▸ **Short task**:
Transcribe the coal analysis text below word for word, starting with "Mineral matter and" and going on through "or moist basis.".

▸ **Document**:

The measurement of these four properties of a coal must be carried out according to strict specifications
codified by the ASTM. Note that the four constituents of proximate analysis do not exist, per se, in the
coal, but are measured as analytical results upon treating the coal sample to various conditions.
ASTM volatile matter released from coal includes carbon dioxide, inorganic sulfur- and nitrogen-
containing species, and organic compounds. The percentages of these various compounds or species
released from the coal varies with rank. Volatile matter content can typically be reported on a number of
bases, such as moist; dry, mineral matter-free (dmmf); moist, mineral matter-free; moist, ash-free; and
dry, ash-free (daf), depending on the condition of the coal on which the measurements were made.
Mineral matter and ash are two distinct entities. Coal does not contain ash, even though the ash
content of a coal is reported as part of its proximate analysis. Instead, coal contains mineral matter, which
can be present as distinct mineral entities or inclusions and as material intimately bound with the organic
matrix of the coal. Ash, on the other hand, refers to the solid inorganic material remaining after
combusting a coal sample. Proximate ash content is the ash remaining after the coal has been exposed to
air under specific conditions codified in ASTM Standard Test Method D 3174. It is reported as the mass
percent remaining upon combustion of the original sample on a dry or moist basis.

▸ **Supplied information**:
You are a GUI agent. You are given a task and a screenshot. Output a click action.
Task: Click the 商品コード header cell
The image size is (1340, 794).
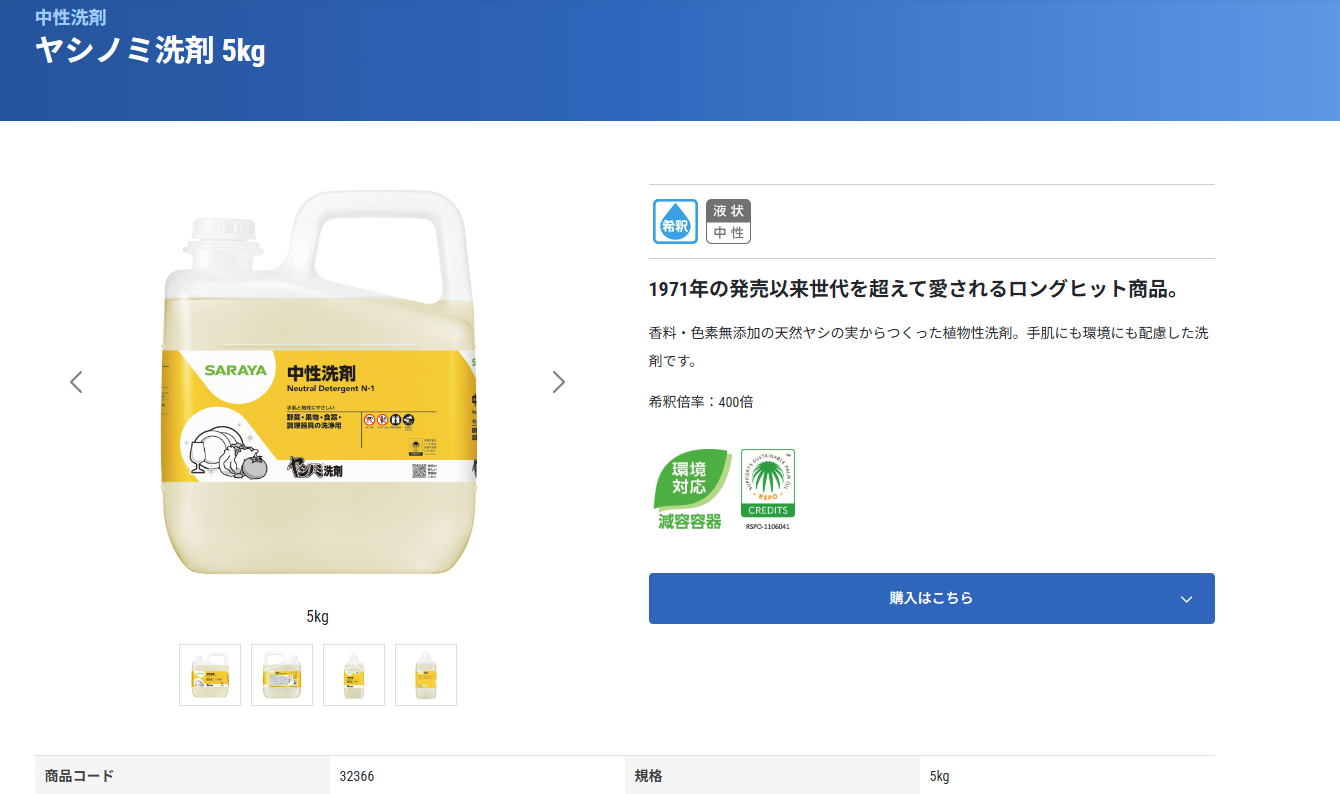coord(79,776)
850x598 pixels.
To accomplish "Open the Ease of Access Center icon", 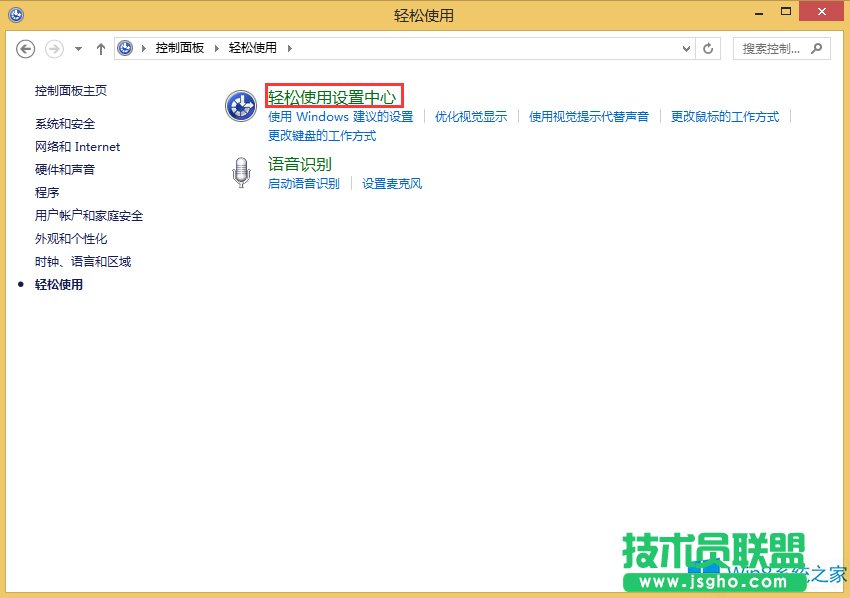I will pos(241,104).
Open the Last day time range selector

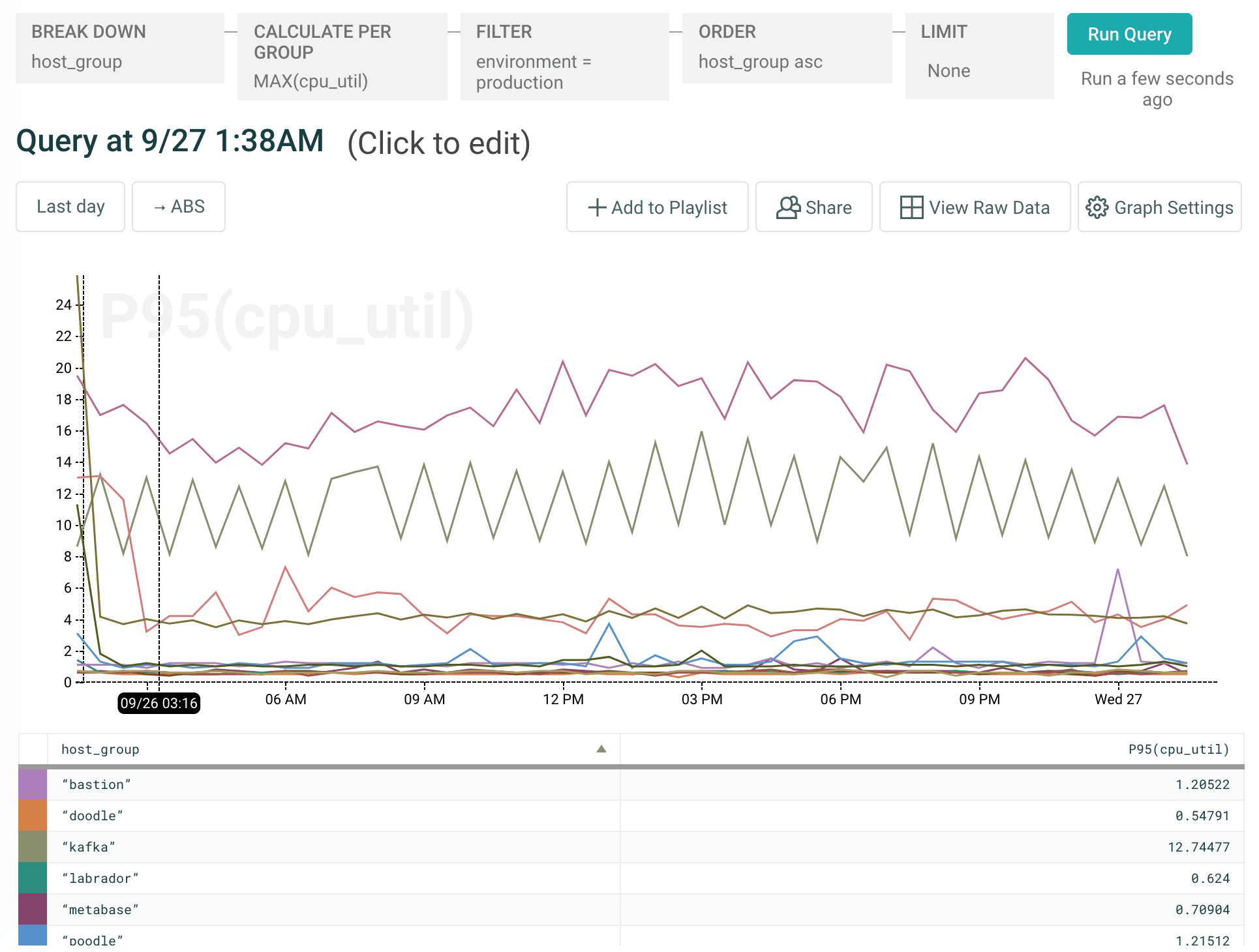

▸ **Exercise answer**:
Mineral matter and ash are two distinct entities. Coal does not contain ash, even though the ash
content of a coal is reported as part of its proximate analysis. Instead, coal contains mineral matter, which
can be present as distinct mineral entities or inclusions and as material intimately bound with the organic
matrix of the coal. Ash, on the other hand, refers to the solid inorganic material remaining after
combusting a coal sample. Proximate ash content is the ash remaining after the coal has been exposed to
air under specific conditions codified in ASTM Standard Test Method D 3174. It is reported as the mass
percent remaining upon combustion of the original sample on a dry or moist basis.